Have you ever asked yourself, what do you ask in return? You spend a lot of your personal energy and throw yourself into your job. What do ask for in exchange? If you're like many, I suspect what you most appreciate is support - the support of your team, your family, and most crucial to me, of your leadership. We wake up every morning, wanting to do a good job, and in return, all we really ask for is support, top cover, encouragement, motivation, mentorship.

A quick war story should illustrate this well. In my last job one of our teams was responsible for developing and executing all the construction projects at our base. The work was enormous and the team was small, but we worked well with other agencies to develop a realistic, executable plan.

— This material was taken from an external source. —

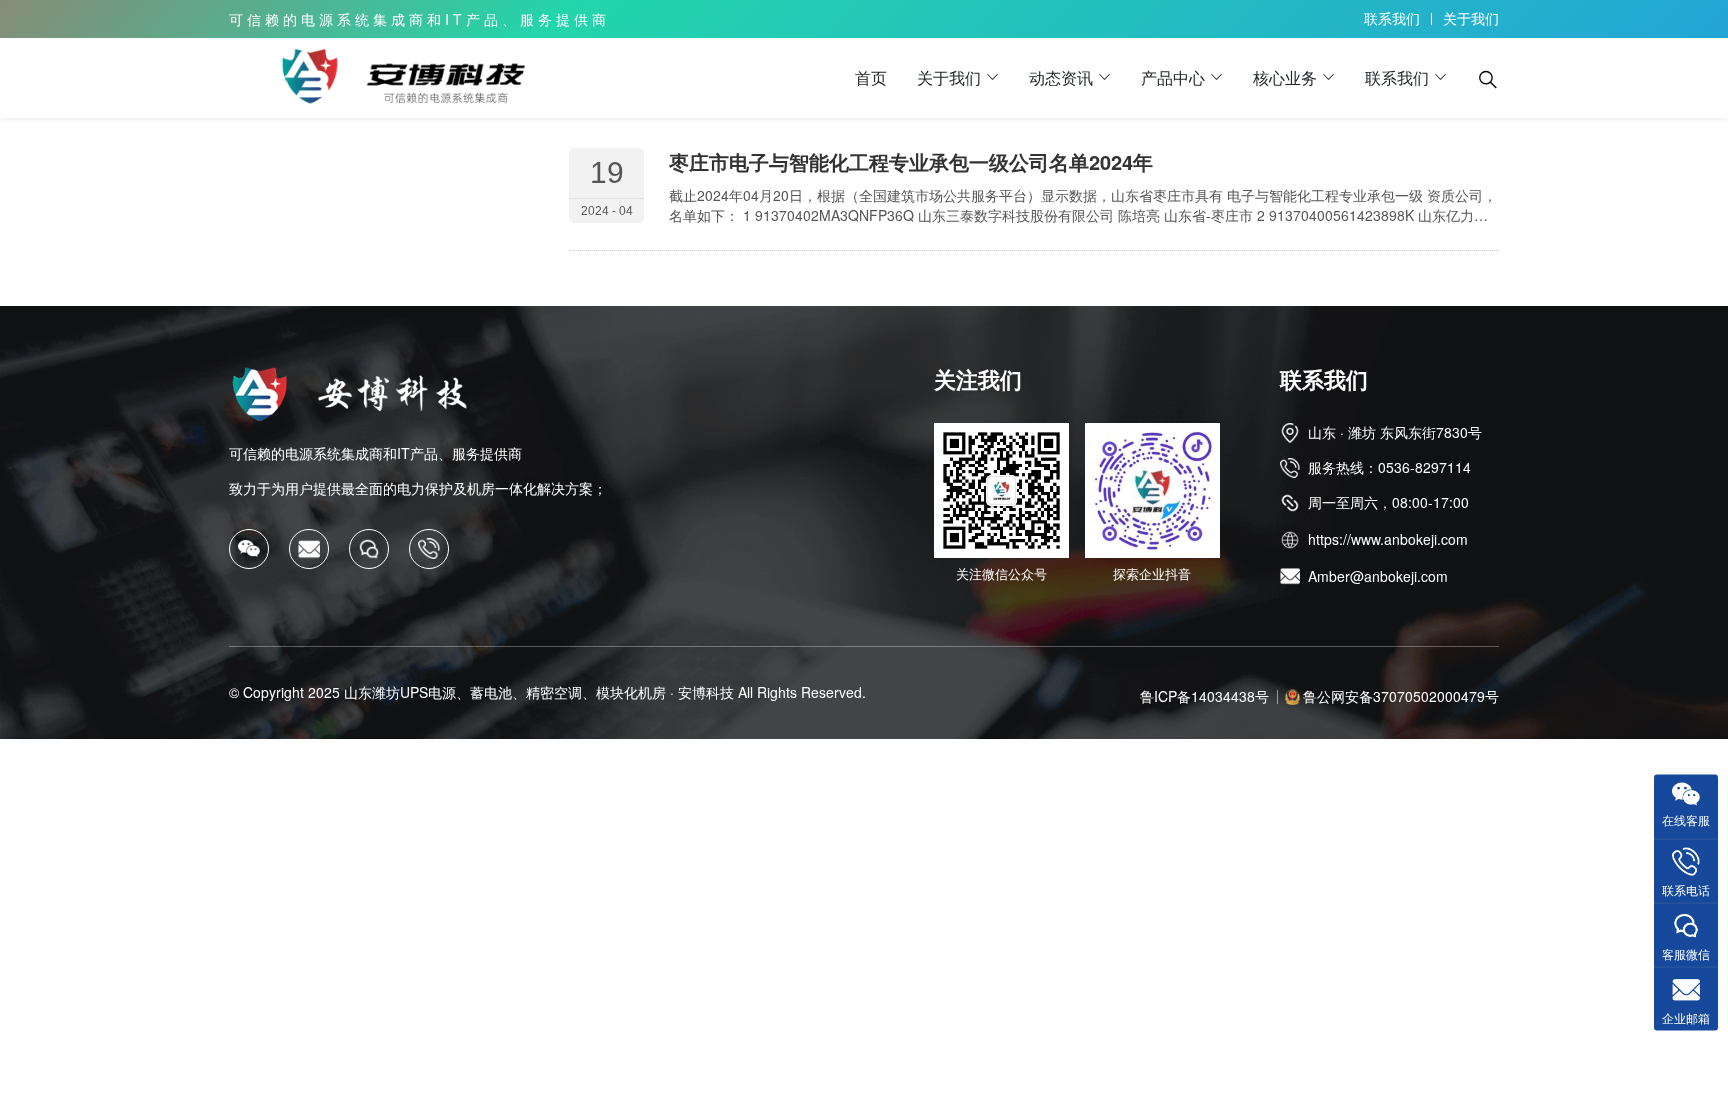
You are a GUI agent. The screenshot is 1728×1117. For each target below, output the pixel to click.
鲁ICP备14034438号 (1204, 696)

I spent a lot of time showing the team how to work well and coordinate with organizations across the base and across the MAJCOM. In the end, I asked the team leader what he needed from me to get the job done. His response was priceless: "Sir, what I need now is your support and top cover. I know we can do the job - I need your help in allowing us to do it." What this team leader needed was resources, support, advocacy, and frankly, protection from line-of-sight, low-value-added "science projects" that did little to further the mission. I put on my best junkyard dog face and defended this group with zeal. We managed changes and additional workload carefully, communicated constantly, and kept leadership updated on progress. The results spoke for themselves: we executed more projects on the list than ever before, ran out of end-of-year funds before we ran out of projects, and were the number one base of our size in project execution in our MAJCOM. This was a huge lesson for me. Taking care of folks - by developing, guiding, and ultimately, protecting that team - led to fantastic mission results.

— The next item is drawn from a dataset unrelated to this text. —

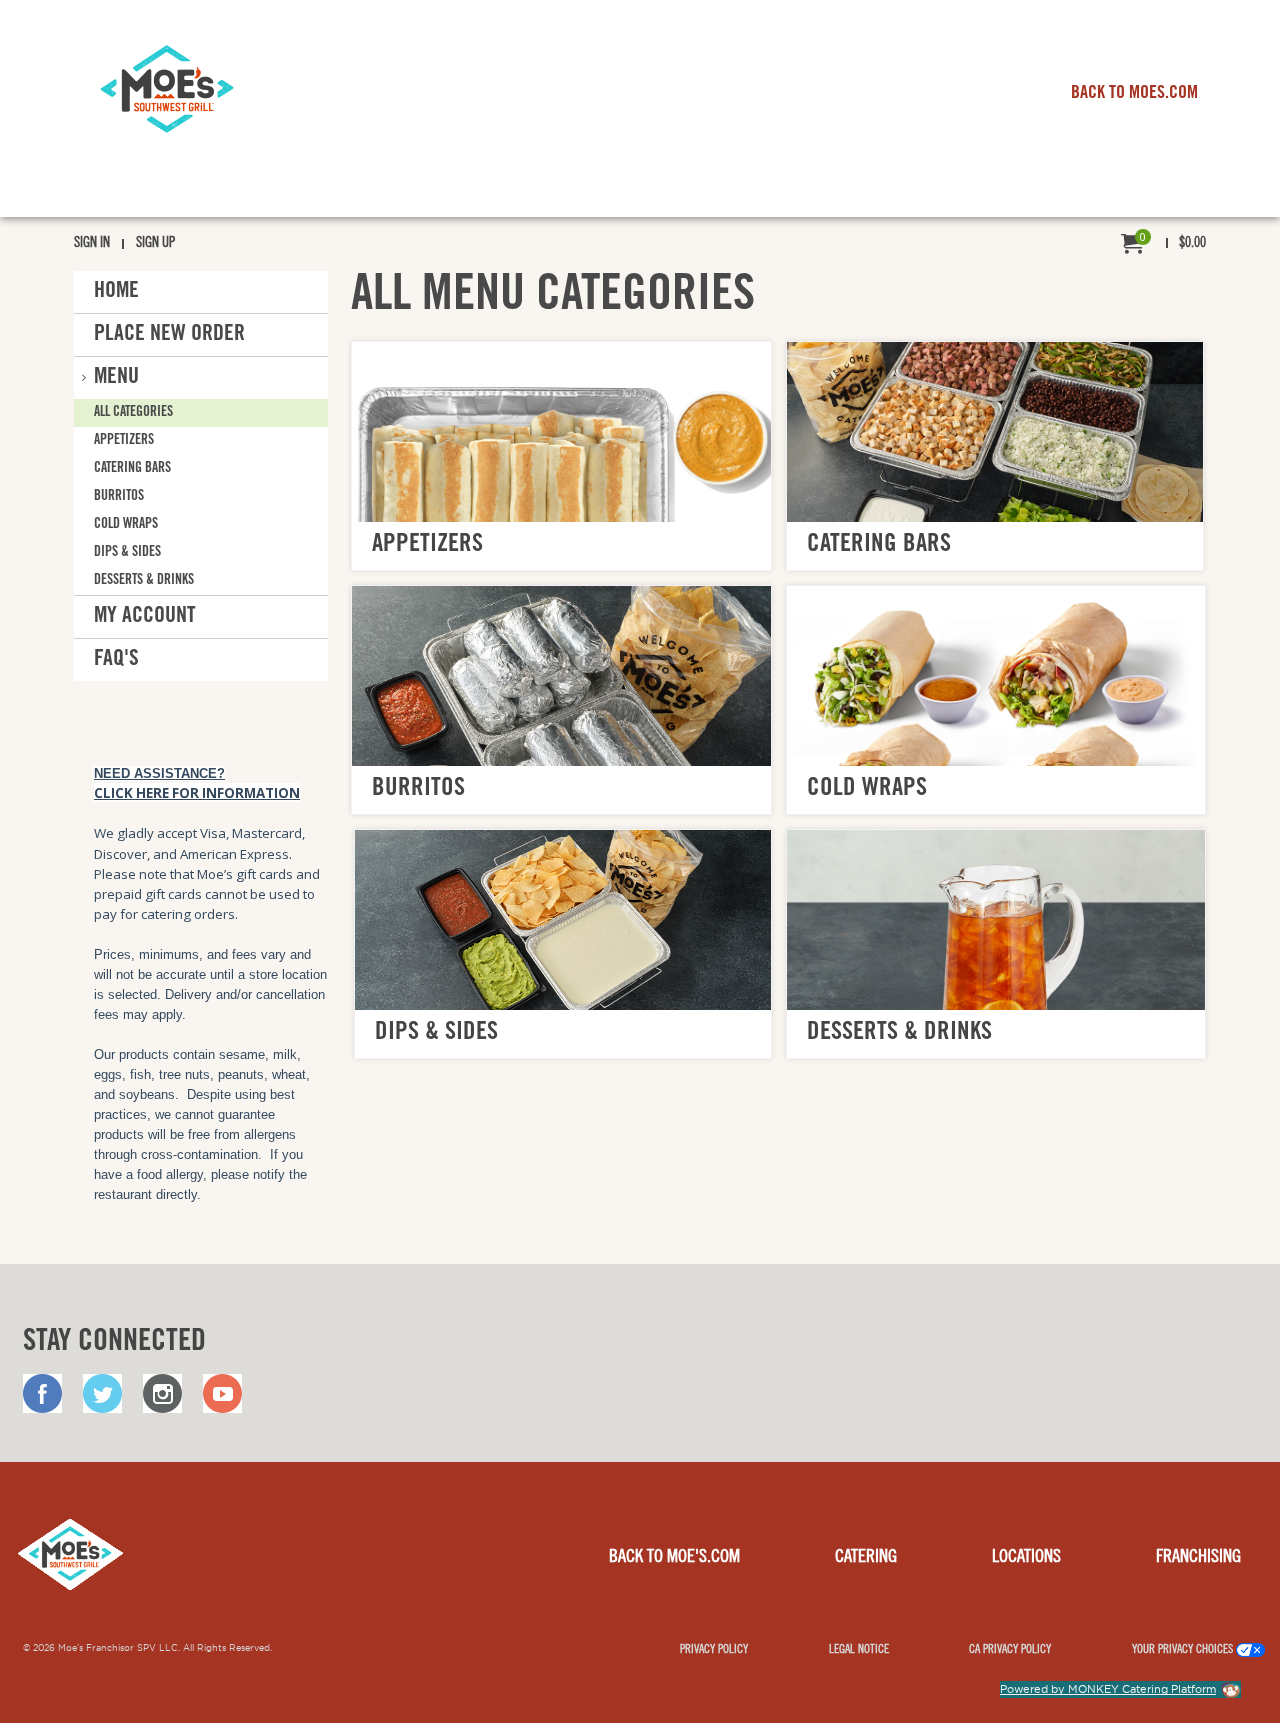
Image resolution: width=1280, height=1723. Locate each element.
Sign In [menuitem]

As I have grown up in the Air Force, I realize the single biggest impact I can make to the mission and my unit is to take care of my Airmen. You can ask any of your Airmen a simple question: "Do you want me to do your job for you? Or would you rather have me give you what you need to get your job done?" I suspect you won't have a lot of folks answering yes to the former, but most everyone will appreciate the latter. This is what taking care of your Airmen means to me. This doesn't mean being "BFFs", turning a blind eye to unprofessionalism or hooking up your Airmen at the expense of the mission. It means providing the guidance, resources, and many times the top cover to allow them to accomplish the mission. It means to mentor folks when they make mistakes, reward your Airmen when they excel, celebrate accomplishments in public and address improvements in private. It means to treat people with respect and dignity while keeping the bar high, and supporting your Airmen as they accomplish something they never thought was within their reach. It means, in the end, to ensure your Airmen are better when they leave the unit than when they came in. If you are able to deliberately develop your Airmen this way, the mission has a way of getting done, probably beyond your wildest expectations.